*Data to process*

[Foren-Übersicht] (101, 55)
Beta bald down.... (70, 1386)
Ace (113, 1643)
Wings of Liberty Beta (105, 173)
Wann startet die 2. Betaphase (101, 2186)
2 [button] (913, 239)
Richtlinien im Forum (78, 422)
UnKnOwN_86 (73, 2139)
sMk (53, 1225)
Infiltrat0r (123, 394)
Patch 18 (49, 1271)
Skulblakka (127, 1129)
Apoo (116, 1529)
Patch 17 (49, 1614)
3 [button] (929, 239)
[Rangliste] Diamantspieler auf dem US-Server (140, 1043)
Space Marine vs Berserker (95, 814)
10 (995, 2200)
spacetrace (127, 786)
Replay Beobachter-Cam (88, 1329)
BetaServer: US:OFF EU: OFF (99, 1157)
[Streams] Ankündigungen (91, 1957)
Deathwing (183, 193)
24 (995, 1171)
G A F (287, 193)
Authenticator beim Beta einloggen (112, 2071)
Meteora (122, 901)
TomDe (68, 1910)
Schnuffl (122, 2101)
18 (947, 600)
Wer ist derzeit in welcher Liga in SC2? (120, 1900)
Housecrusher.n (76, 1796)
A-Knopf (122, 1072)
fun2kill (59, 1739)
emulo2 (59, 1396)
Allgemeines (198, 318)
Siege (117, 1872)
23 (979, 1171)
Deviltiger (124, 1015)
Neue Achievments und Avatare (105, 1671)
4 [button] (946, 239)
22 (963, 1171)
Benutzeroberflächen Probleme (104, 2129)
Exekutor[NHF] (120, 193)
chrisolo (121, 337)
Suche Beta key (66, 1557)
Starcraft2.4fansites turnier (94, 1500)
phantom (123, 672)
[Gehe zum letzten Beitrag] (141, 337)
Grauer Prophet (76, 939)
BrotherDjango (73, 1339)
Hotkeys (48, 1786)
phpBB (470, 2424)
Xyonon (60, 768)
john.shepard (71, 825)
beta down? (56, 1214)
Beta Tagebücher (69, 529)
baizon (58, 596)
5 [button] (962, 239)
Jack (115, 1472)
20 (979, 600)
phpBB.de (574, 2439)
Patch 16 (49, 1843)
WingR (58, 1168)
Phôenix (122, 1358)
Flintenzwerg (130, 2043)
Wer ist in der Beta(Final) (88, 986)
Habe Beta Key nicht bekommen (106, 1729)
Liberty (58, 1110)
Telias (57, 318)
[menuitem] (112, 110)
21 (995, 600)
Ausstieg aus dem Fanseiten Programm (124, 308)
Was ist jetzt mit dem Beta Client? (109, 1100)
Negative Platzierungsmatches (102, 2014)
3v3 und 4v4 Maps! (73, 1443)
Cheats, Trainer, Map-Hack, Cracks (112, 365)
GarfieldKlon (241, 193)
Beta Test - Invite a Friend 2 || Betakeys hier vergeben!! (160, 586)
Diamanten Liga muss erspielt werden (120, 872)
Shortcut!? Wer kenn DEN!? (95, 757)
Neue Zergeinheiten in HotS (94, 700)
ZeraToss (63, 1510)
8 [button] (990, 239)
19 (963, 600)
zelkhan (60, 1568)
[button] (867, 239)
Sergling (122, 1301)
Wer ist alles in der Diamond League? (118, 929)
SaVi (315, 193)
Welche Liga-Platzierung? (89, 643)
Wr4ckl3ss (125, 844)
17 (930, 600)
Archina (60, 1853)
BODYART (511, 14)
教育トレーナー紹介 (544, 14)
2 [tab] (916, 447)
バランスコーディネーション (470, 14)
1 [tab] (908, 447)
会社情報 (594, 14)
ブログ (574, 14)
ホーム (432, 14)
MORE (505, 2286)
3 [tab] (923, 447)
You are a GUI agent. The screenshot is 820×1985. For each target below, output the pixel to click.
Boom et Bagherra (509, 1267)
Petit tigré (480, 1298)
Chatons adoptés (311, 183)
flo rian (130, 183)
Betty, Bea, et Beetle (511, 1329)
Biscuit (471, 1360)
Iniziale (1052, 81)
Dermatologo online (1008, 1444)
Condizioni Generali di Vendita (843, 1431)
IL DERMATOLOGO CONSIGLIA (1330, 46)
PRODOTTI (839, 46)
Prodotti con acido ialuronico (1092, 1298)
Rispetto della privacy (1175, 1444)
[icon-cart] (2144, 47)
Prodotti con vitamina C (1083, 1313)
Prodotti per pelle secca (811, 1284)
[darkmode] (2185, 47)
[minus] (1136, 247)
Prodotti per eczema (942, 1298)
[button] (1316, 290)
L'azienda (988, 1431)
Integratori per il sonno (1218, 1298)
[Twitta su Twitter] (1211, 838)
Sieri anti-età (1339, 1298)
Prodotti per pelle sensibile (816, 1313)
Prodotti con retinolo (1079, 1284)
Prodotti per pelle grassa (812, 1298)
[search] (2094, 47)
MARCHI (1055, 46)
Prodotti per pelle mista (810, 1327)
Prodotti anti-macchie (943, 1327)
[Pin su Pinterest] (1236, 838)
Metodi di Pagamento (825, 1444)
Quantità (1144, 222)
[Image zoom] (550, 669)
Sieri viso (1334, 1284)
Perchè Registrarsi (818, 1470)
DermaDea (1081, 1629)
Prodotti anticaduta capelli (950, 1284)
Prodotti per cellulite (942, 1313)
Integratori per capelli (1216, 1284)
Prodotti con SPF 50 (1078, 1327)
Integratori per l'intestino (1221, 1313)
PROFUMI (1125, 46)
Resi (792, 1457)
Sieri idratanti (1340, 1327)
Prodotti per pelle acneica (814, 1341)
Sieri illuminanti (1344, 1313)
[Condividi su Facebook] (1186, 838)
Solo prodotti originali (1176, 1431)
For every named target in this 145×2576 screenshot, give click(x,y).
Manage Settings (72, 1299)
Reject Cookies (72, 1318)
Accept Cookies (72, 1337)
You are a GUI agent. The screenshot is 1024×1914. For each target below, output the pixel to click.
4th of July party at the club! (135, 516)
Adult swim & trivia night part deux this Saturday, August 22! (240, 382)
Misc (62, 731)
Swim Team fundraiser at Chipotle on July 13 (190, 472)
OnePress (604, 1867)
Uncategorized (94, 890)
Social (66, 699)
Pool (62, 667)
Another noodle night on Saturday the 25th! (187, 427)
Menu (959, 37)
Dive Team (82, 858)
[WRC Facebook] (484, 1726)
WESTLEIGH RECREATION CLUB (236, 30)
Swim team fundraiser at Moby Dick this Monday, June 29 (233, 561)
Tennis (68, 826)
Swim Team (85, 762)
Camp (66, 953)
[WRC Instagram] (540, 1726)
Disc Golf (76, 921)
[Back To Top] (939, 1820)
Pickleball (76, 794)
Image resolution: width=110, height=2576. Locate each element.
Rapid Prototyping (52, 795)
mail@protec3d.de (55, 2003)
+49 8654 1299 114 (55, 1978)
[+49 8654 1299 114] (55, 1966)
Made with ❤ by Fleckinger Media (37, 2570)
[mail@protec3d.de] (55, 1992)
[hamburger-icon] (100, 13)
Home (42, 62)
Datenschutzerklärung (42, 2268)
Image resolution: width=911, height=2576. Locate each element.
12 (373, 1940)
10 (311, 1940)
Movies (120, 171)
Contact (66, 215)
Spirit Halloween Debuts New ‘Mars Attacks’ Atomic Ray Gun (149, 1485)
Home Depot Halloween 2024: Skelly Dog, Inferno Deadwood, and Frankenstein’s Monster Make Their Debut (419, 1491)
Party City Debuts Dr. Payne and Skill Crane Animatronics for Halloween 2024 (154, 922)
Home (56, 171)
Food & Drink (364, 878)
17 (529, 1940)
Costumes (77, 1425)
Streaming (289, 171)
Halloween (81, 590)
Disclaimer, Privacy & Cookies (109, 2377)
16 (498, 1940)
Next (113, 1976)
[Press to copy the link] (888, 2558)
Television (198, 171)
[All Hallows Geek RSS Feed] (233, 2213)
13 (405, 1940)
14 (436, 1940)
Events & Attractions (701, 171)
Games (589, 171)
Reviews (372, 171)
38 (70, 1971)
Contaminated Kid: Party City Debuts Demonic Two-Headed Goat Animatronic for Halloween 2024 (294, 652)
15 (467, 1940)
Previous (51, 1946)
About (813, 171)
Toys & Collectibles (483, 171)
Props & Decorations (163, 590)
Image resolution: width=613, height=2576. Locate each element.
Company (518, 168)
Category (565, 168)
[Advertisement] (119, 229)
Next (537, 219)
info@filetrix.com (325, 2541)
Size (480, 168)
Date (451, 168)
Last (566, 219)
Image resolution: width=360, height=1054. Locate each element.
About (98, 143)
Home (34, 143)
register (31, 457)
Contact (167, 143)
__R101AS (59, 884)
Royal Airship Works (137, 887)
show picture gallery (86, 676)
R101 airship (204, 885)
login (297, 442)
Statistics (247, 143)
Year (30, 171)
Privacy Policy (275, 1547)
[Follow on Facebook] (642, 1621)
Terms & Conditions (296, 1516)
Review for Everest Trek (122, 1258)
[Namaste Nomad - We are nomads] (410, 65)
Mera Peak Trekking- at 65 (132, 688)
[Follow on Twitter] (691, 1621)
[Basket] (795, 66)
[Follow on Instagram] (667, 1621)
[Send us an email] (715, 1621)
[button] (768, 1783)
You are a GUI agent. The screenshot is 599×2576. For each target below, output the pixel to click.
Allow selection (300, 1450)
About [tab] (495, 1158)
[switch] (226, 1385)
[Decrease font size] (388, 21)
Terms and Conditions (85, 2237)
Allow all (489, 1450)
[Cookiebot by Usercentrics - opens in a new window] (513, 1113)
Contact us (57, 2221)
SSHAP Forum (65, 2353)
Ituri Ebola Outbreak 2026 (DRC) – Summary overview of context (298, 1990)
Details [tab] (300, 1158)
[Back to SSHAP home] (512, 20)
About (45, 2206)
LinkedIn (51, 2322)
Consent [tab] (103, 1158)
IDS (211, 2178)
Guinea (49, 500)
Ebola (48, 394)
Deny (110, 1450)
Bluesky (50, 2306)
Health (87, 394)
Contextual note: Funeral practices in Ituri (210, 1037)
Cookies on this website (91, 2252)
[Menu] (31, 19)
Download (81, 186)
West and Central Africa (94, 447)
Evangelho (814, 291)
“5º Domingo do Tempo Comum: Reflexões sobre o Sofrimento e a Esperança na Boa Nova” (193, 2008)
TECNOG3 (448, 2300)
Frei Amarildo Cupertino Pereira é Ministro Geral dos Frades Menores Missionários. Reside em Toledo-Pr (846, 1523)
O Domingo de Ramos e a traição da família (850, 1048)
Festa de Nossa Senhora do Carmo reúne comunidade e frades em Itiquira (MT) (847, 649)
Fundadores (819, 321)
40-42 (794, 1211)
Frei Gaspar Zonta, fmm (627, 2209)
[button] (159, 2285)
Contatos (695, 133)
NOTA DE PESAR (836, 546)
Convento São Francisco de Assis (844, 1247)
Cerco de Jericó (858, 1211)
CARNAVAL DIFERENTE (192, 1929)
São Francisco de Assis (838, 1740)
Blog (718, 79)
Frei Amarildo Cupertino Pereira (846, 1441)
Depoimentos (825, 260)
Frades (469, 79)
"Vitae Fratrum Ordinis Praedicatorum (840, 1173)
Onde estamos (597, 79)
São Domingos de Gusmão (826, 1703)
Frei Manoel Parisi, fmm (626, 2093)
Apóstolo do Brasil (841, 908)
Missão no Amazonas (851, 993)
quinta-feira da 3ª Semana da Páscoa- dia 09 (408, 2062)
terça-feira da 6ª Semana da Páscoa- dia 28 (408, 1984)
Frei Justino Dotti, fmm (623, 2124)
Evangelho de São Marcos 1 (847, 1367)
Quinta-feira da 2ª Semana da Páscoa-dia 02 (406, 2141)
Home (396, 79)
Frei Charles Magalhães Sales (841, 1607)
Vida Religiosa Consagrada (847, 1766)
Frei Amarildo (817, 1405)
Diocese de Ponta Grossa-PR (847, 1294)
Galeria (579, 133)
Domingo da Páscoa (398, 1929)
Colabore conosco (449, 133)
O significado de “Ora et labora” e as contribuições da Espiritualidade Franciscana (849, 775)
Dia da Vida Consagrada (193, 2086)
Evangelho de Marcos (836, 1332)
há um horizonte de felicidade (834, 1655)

*Your task*
Reprint exactly the lines above that start at the one with "TomDe (68, 1910)" and end at the one with "Iniziale (1052, 81)", keeping both and adding none.

*Output for this task*
TomDe (68, 1910)
Schnuffl (122, 2101)
18 (947, 600)
Wer ist derzeit in welcher Liga in SC2? (120, 1900)
Housecrusher.n (76, 1796)
A-Knopf (122, 1072)
fun2kill (59, 1739)
emulo2 (59, 1396)
Allgemeines (198, 318)
Siege (117, 1872)
23 (979, 1171)
Deviltiger (124, 1015)
Neue Achievments und Avatare (105, 1671)
4 [button] (946, 239)
22 (963, 1171)
Benutzeroberflächen Probleme (104, 2129)
Exekutor[NHF] (120, 193)
chrisolo (121, 337)
Suche Beta key (66, 1557)
Starcraft2.4fansites turnier (94, 1500)
phantom (123, 672)
[Gehe zum letzten Beitrag] (141, 337)
Grauer Prophet (76, 939)
BrotherDjango (73, 1339)
Hotkeys (48, 1786)
phpBB (470, 2424)
Xyonon (60, 768)
john.shepard (71, 825)
beta down? (56, 1214)
Beta Tagebücher (69, 529)
baizon (58, 596)
5 [button] (962, 239)
Jack (115, 1472)
20 (979, 600)
phpBB.de (574, 2439)
Patch 16 (49, 1843)
WingR (58, 1168)
Phôenix (122, 1358)
Flintenzwerg (130, 2043)
Wer ist in der Beta(Final) (88, 986)
Habe Beta Key nicht bekommen (106, 1729)
Liberty (58, 1110)
Telias (57, 318)
[menuitem] (112, 110)
21 (995, 600)
Ausstieg aus dem Fanseiten Programm (124, 308)
Was ist jetzt mit dem Beta Client? (109, 1100)
Negative Platzierungsmatches (102, 2014)
3v3 und 4v4 Maps! (73, 1443)
Cheats, Trainer, Map-Hack, Cracks (112, 365)
GarfieldKlon (241, 193)
Beta Test - Invite a Friend 2 || Betakeys hier vergeben!! (160, 586)
Diamanten Liga muss erspielt werden (120, 872)
Shortcut!? Wer kenn DEN!? (95, 757)
Neue Zergeinheiten in HotS (94, 700)
ZeraToss (63, 1510)
8 [button] (990, 239)
19 (963, 600)
zelkhan (60, 1568)
[button] (867, 239)
Sergling (122, 1301)
Wer ist alles in der Diamond League? (118, 929)
SaVi (315, 193)
Welche Liga-Platzierung? (89, 643)
Wr4ckl3ss (125, 844)
17 (930, 600)
Archina (60, 1853)
BODYART (511, 14)
教育トレーナー紹介 (544, 14)
2 [tab] (916, 447)
バランスコーディネーション (470, 14)
1 [tab] (908, 447)
会社情報 (594, 14)
ブログ (574, 14)
ホーム (432, 14)
MORE (505, 2286)
3 [tab] (923, 447)
You are a GUI agent. The screenshot is 820×1985. For each target below, output the pixel to click.
Boom et Bagherra (509, 1267)
Petit tigré (480, 1298)
Chatons adoptés (311, 183)
flo rian (130, 183)
Betty, Bea, et Beetle (511, 1329)
Biscuit (471, 1360)
Iniziale (1052, 81)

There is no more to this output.